Source text:

Our Woman of Impact profile features a local woman, nominated by a community member, who is making an impact in our community. For this issue, we spoke with Merrill Mandell, who serves on our Jewish Leadership Academy’s advisory board and is a past board president of Jewish Family Services of Greater Hartford. She also serves on the boards of the Wadsworth Atheneum Museum of Art, the Kingswood Oxford School, and the Jewish Community Foundation, and is a member of the 2021 class of the Wexner Heritage Program. Merrill is a trained speech pathologist and lives in West Hartford with her husband, Mark, and three teenage children. Merrill was nominated by Judy Schlossberg, our 2020 Women's Philanthropy Chair.
What inspired you to get involved in our Jewish community?
The Jewish community found me, really. My husband Mark was born and raised in West Hartford, but we met in Washington, D.C., where we were both living at the time. Mark had been on a singles mission to Israel and met some friends of mine. After the trip, we ended up at a Halloween party together and the rest is history. When we moved back to West Hartford, the Jewish community was unbelievably welcoming. They reached out and made sure we felt at home. I didn't know too many people at that point, but there were so many programs to welcome us here. Our kids went to preschool at Solomon Schechter Day School and, very naturally, we fell into a warm and supportive Jewish community.

Material for this task:
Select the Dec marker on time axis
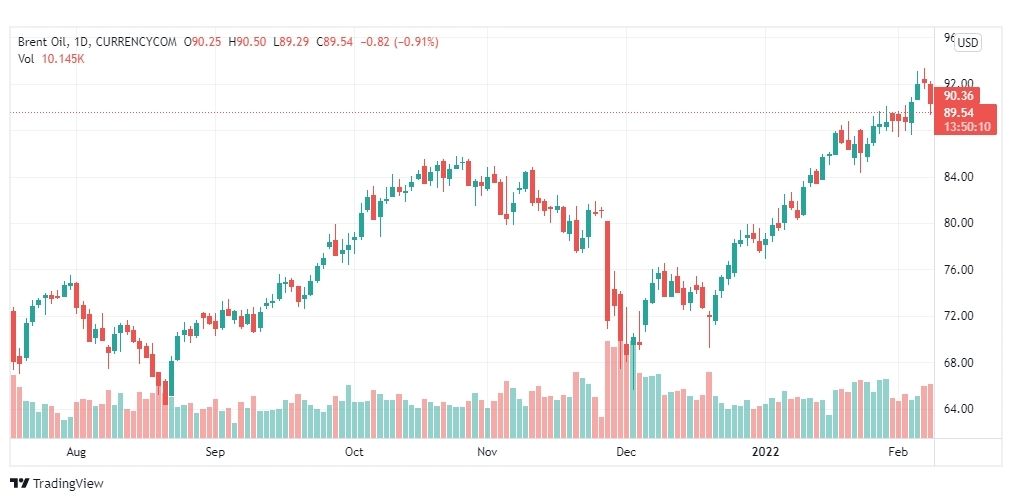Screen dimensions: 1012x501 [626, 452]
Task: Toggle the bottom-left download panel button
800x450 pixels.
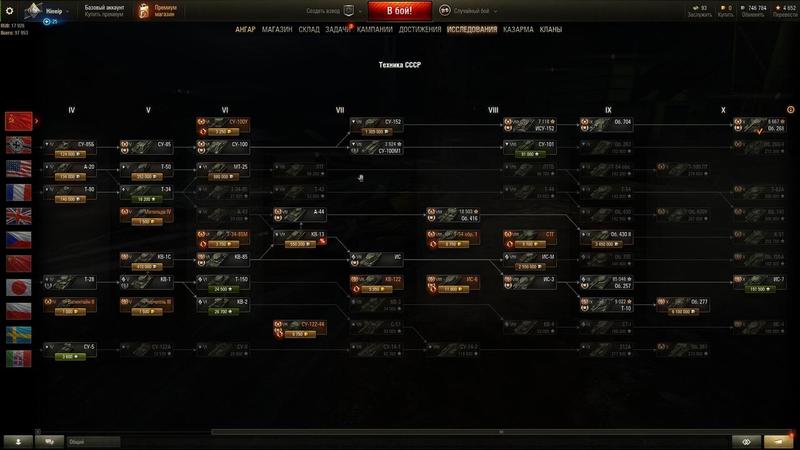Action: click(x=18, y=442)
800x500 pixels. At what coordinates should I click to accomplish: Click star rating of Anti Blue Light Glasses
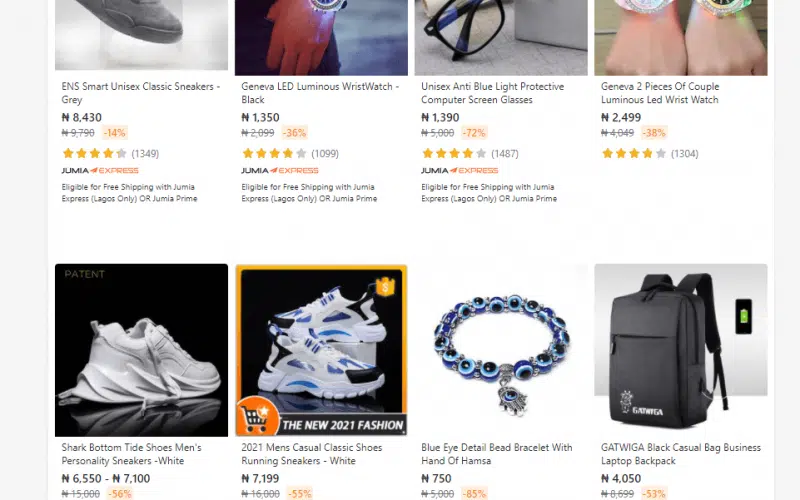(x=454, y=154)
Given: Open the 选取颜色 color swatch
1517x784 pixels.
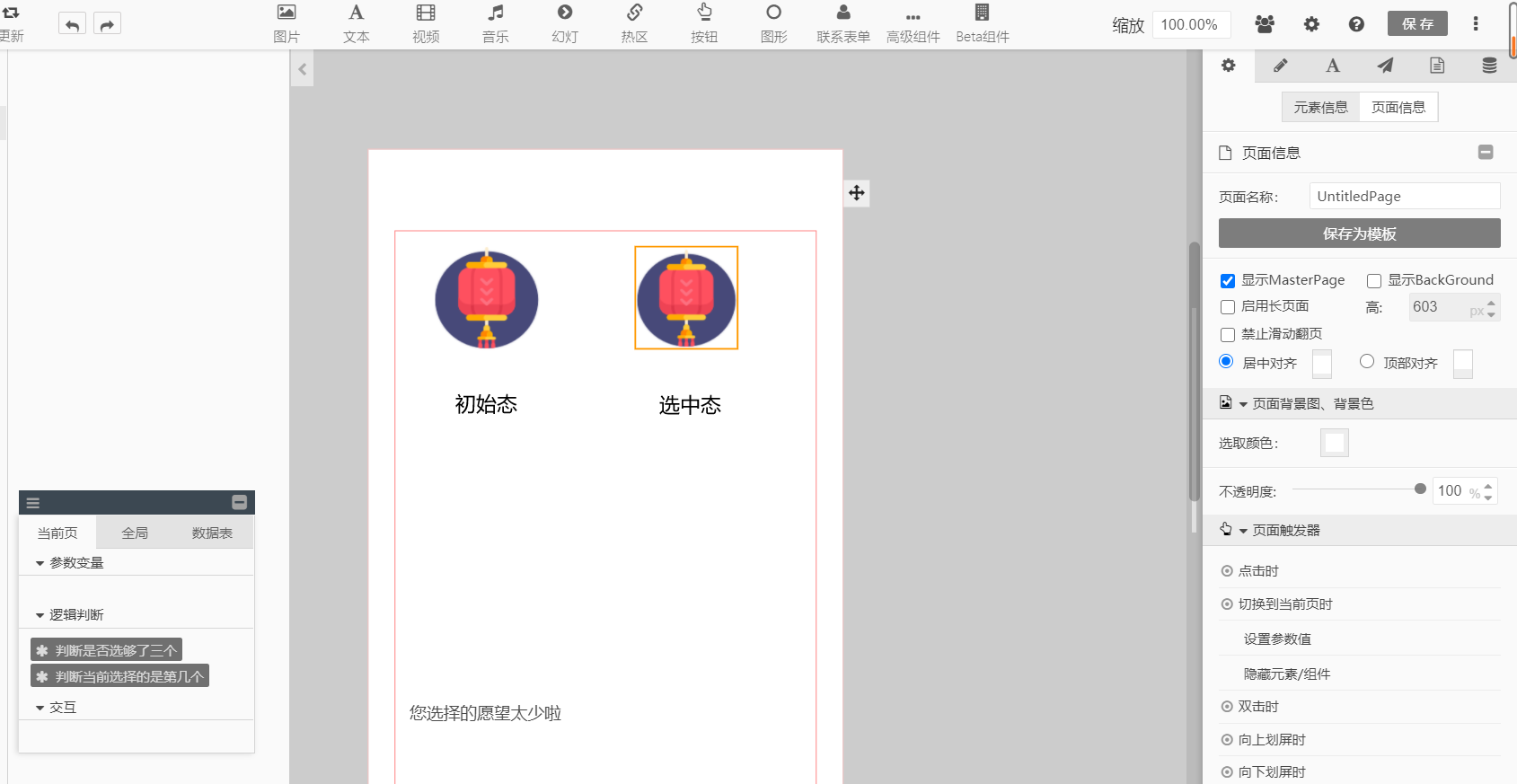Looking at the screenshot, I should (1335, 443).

Given task A:
Answer from the profile:
(i) Which program's 2021 class is Merrill a member of?
(ii) In what city did Merrill and Mark meet?
(iii) Where did their kids go to preschool?
Given task B: Write out all four entries line for line, omitting the pictures.
The profile has no connection to the entries that come after it.

Full output A:
(i) The Wexner Heritage Program
(ii) Washington, D.C.
(iii) Solomon Schechter Day School

Full output B:
Select the Dec marker on time axis
Screen dimensions: 1012x501 [626, 452]
Task: Toggle the bottom-left download panel button
800x450 pixels.
Action: click(x=18, y=442)
800x500 pixels. At what coordinates should I click to accomplish: Click star rating of Anti Blue Light Glasses
(x=454, y=154)
Given: Open the 选取颜色 color swatch
1517x784 pixels.
Looking at the screenshot, I should (1335, 443).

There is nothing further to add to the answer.